Records supplied:
◇ ◇ ◇ ◇ ◇

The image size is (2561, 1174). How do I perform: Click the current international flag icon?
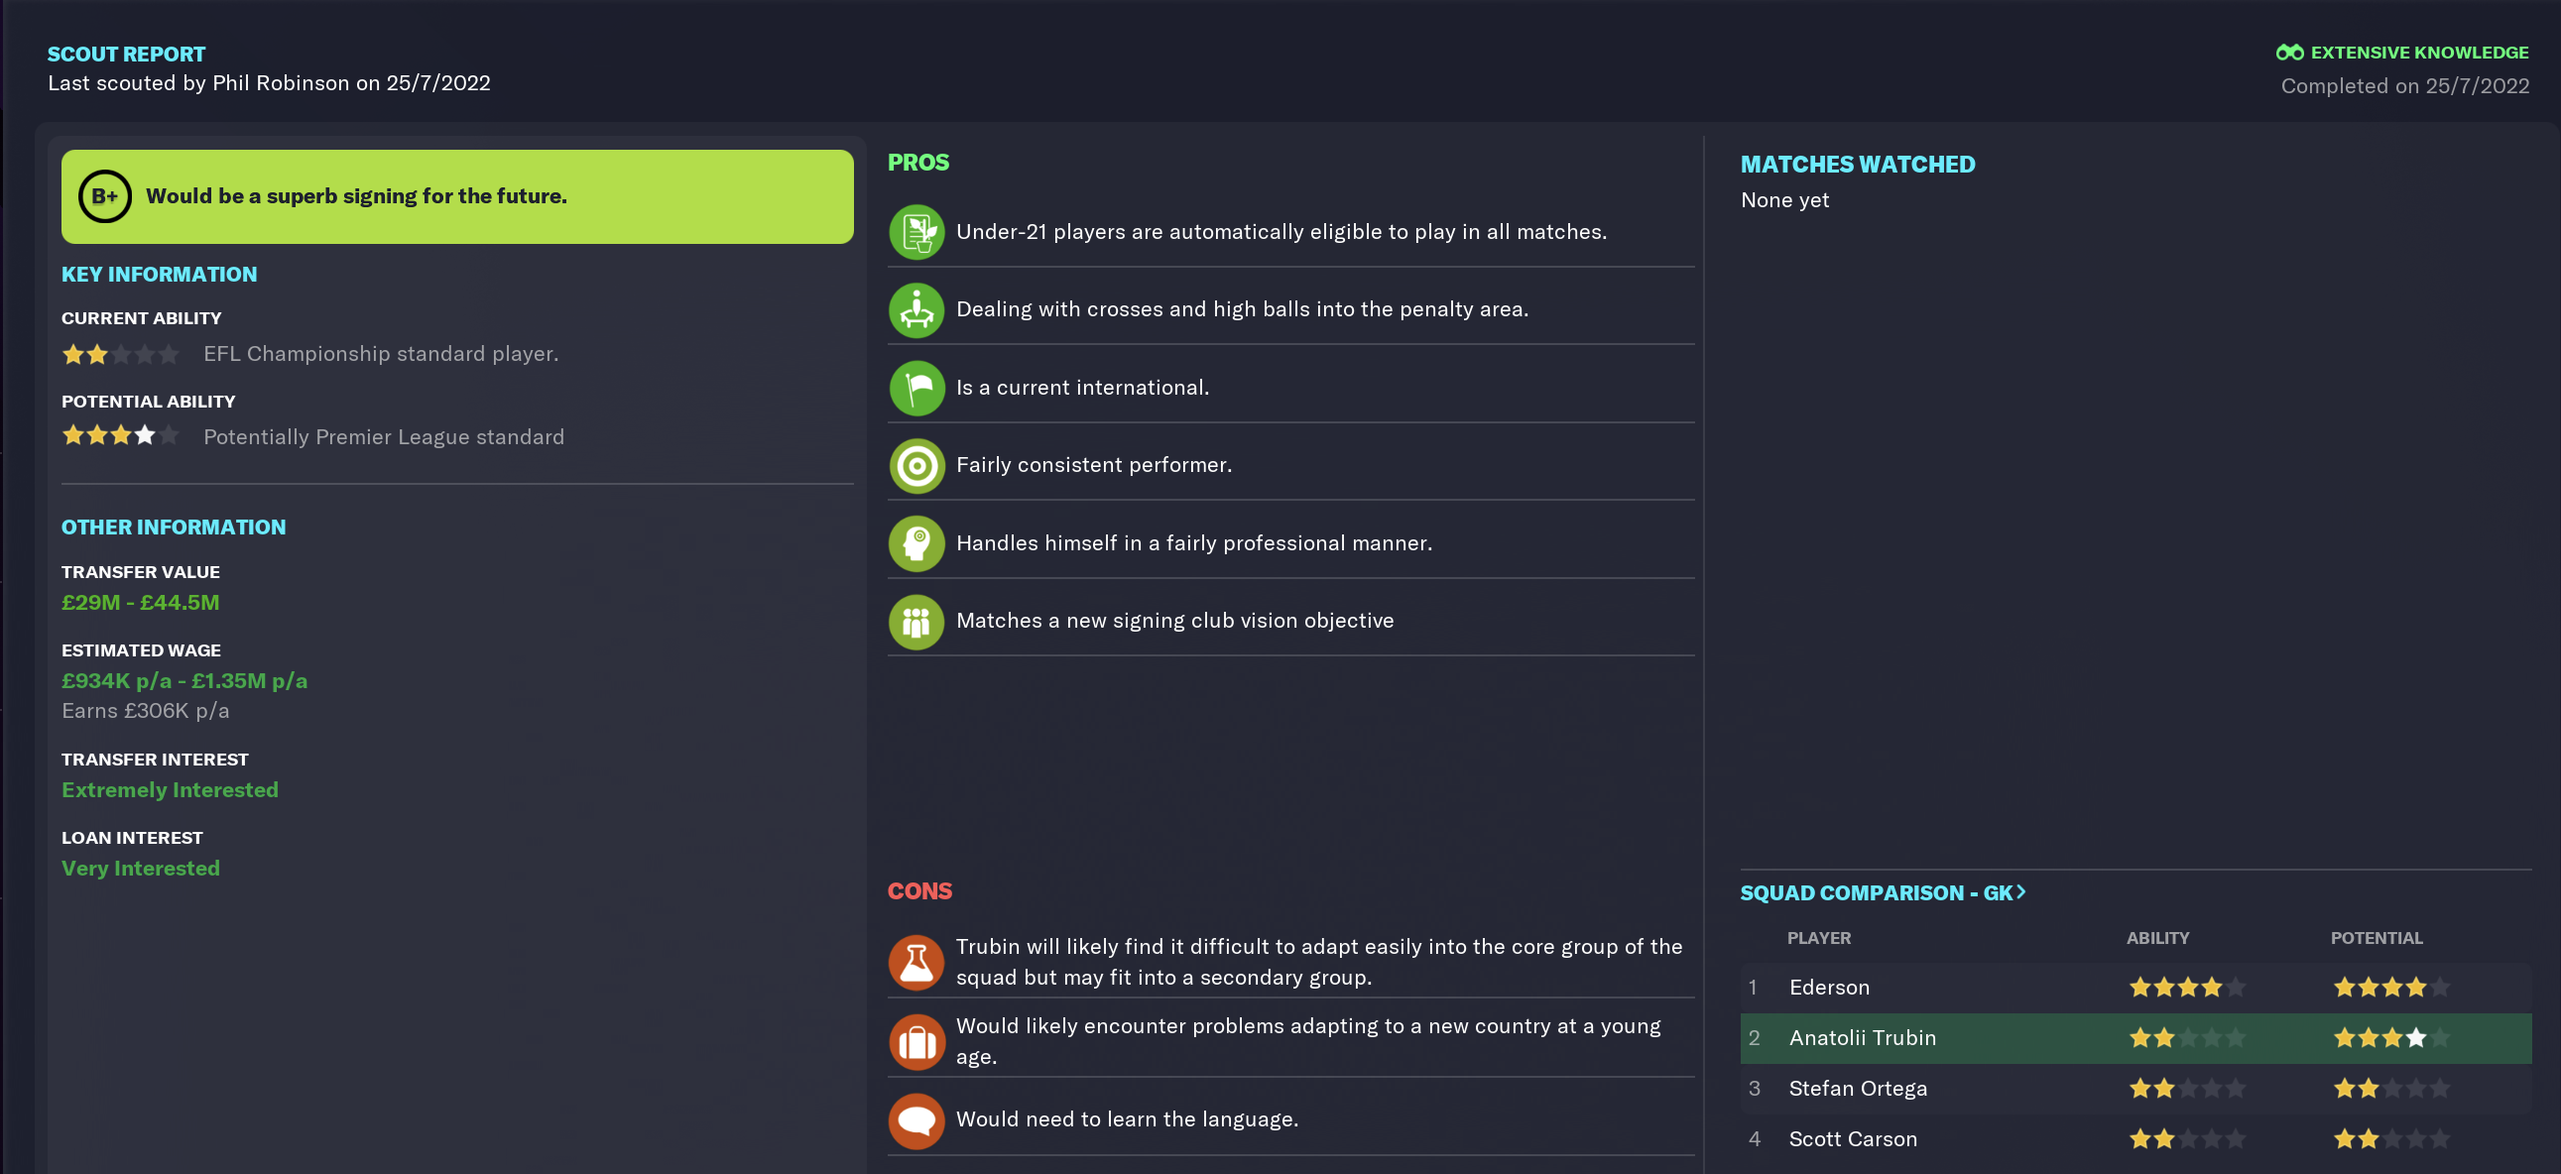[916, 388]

◇ ◇ ◇ ◇ ◇

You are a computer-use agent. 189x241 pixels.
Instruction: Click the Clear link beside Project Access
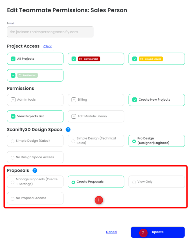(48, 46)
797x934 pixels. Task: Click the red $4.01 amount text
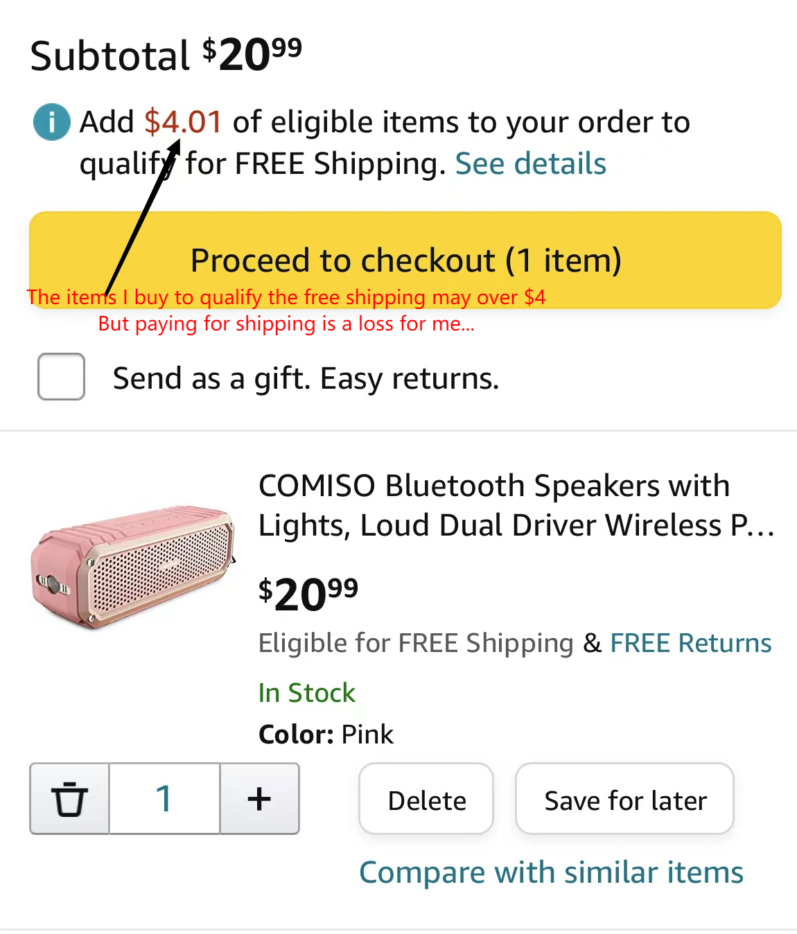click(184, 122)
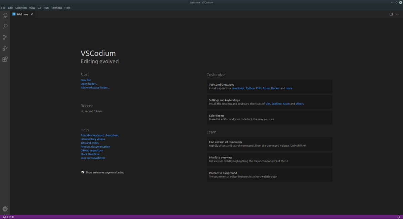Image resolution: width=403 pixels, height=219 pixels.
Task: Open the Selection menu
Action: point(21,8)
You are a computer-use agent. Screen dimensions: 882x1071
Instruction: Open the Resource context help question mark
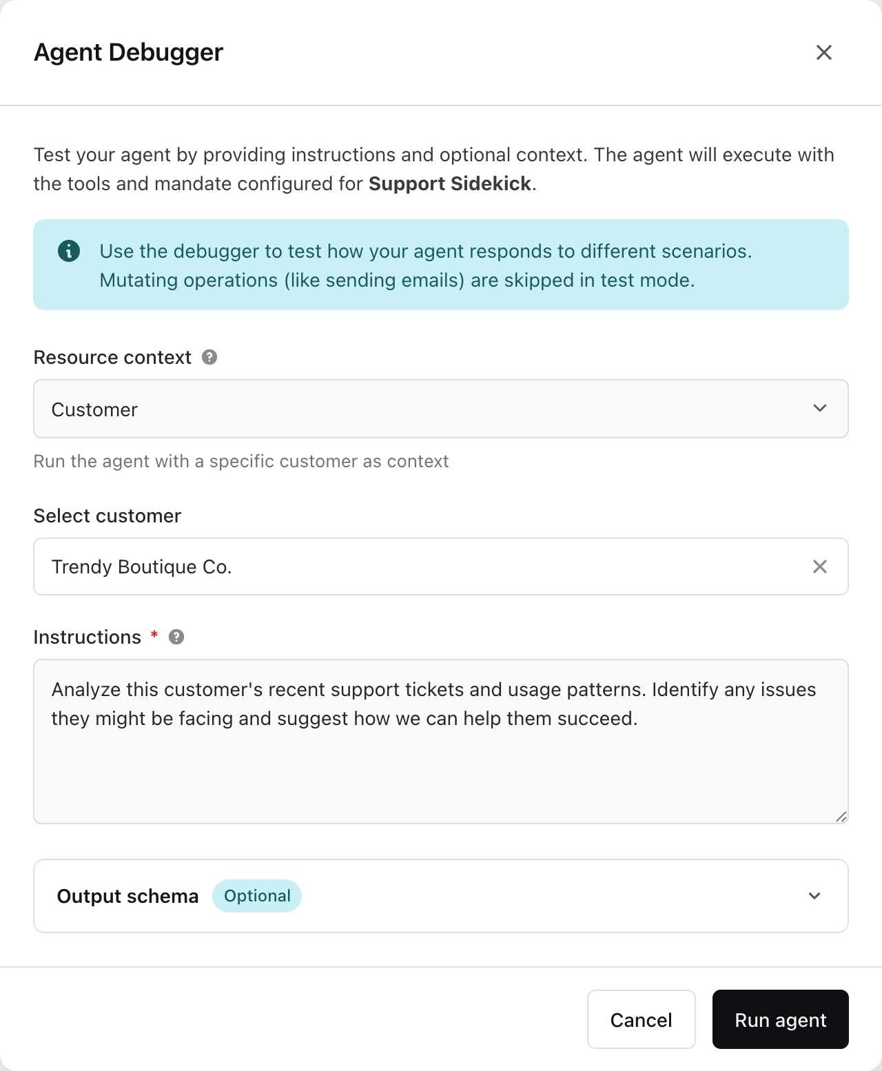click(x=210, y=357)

◇ ◇ ◇ ◇ ◇

Problem statement: Show every line above in which the word "agent" is found.

Task response:
You are a computer-use agent. 189x241 pixels.
You are a computer-use agent. Screen dimensions: 882x1071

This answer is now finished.